Segundo dados do município, no ano passado houve 860 casos autóctones da doença, sem nenhuma morte. Em 2016, foram 16.283 registros, com oito óbitos.

A administração municipal informou que usa dois tipos de inseticida, os químicos e os biológicos. "Em pontos estratégicos, além das inspeções de rotina, são realizadas aplicações programadas de larvicida biológico para controle dos criadores de difícil eliminação mecânica", afirma a prefeitura. 

As equipes também atendem a pedidos e denúncias feitas pela população, como solicitações de eliminação de focos em um terreno baldio. 

A administração informou ainda que todos os registros de arboviroses —doenças como a dengue— ​​ são investigados com prioridade. 

"Quando constatados os casos, as áreas de residência ou estadia dos criadouros passam a receber ações de eliminação e controle de vetores adultos, que incluem a aplicação especial de inseticidas", afirma a nota.

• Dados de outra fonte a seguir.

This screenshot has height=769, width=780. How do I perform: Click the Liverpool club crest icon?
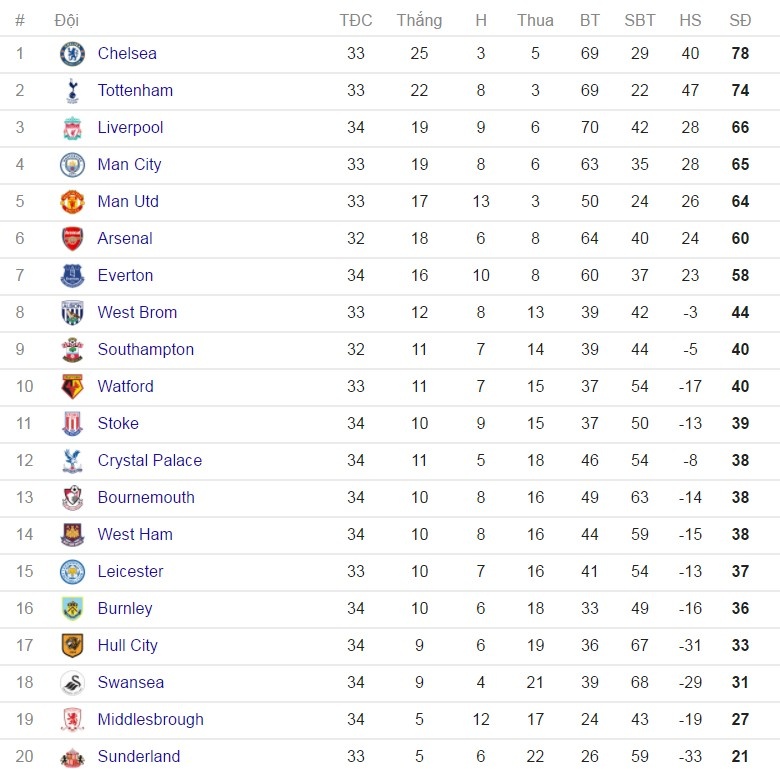72,128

Os larvicidas, segundo o município, são o método mais eficaz para evitar a proliferação do mosquito e são menos tóxicos aos seres humanos. A prefeitura também cita "a importância do apoio da população na eliminação de criadouros do mosquito Aedes aegypti, responsável pela transmissão da dengue, chikungunya e zika, além de ser um potencial transmissor da febre amarela urbana".

Sobre a queixa de funcionários da vigilância sanitária, a gestão disse que substituiu parte da frota por uso de aplicativo de compartilhamento de veículos. No entanto, informou, "a frota destinada às áreas estratégicas de vigilância em saúde, bem como a fiscalização e o transporte de material biológico, foi mantida".